The speaker mentioned the Apostle Paul’s teaching in his Letter to the Philippians “Be anxious for nothing, but in everything by prayer and supplication with thanksgiving let your requests be made known to God. And the peace of God, which surpasses all comprehension, will guard your hearts and your minds in Christ Jesus.”

The speaker explained the word “requests” would better be understood as “what you want.” The promise was not that you will get “what you want,” but that you will get “the peace of God.” 

His point was that we should be honest with God and not try to hide our desires from him (fruitless with an omniscient, omnipresent deity). Honesty with a loving God helps us to see ourselves in divine light, perhaps prompting surrender and trust in divine strength.

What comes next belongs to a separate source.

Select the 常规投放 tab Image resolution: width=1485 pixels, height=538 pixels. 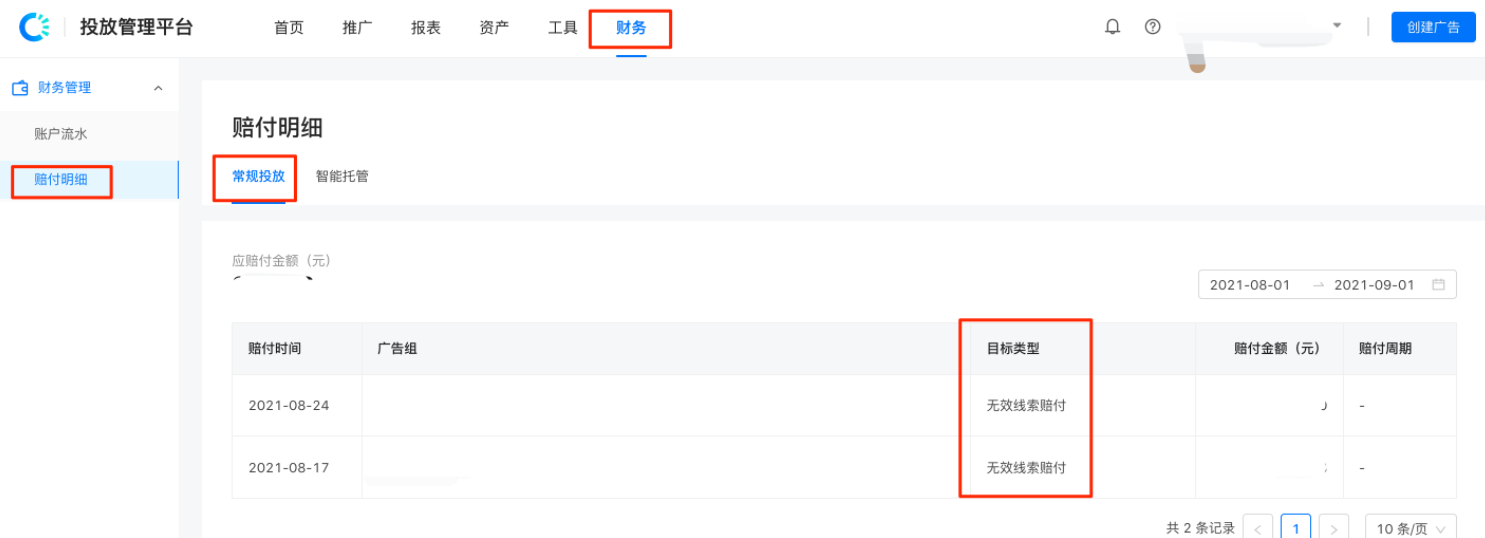coord(258,177)
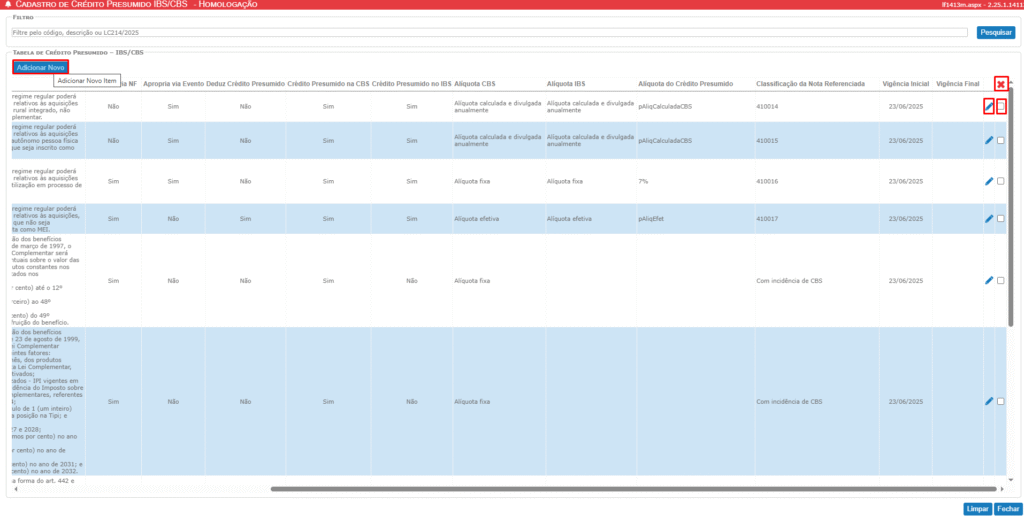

Every season during March Madness, Rusty dusts off his “playoff verse,” the New Testament’s First Letter of Peter: “Prepare your minds for action, keep sober in spirit, fix your hope completely on the grace to be brought to you at the revelation of Jesus Christ.” We can hope our team will win, but this reminds us fans to keep our ultimate hope and joy grounded in something more reliable.

(Mark I. Pinsky and Rusty Wright met as Duke students and will be attending Thursday’s Duke-Oral Roberts game together. The views expressed in this commentary do not necessarily reflect those of Religion News Service.)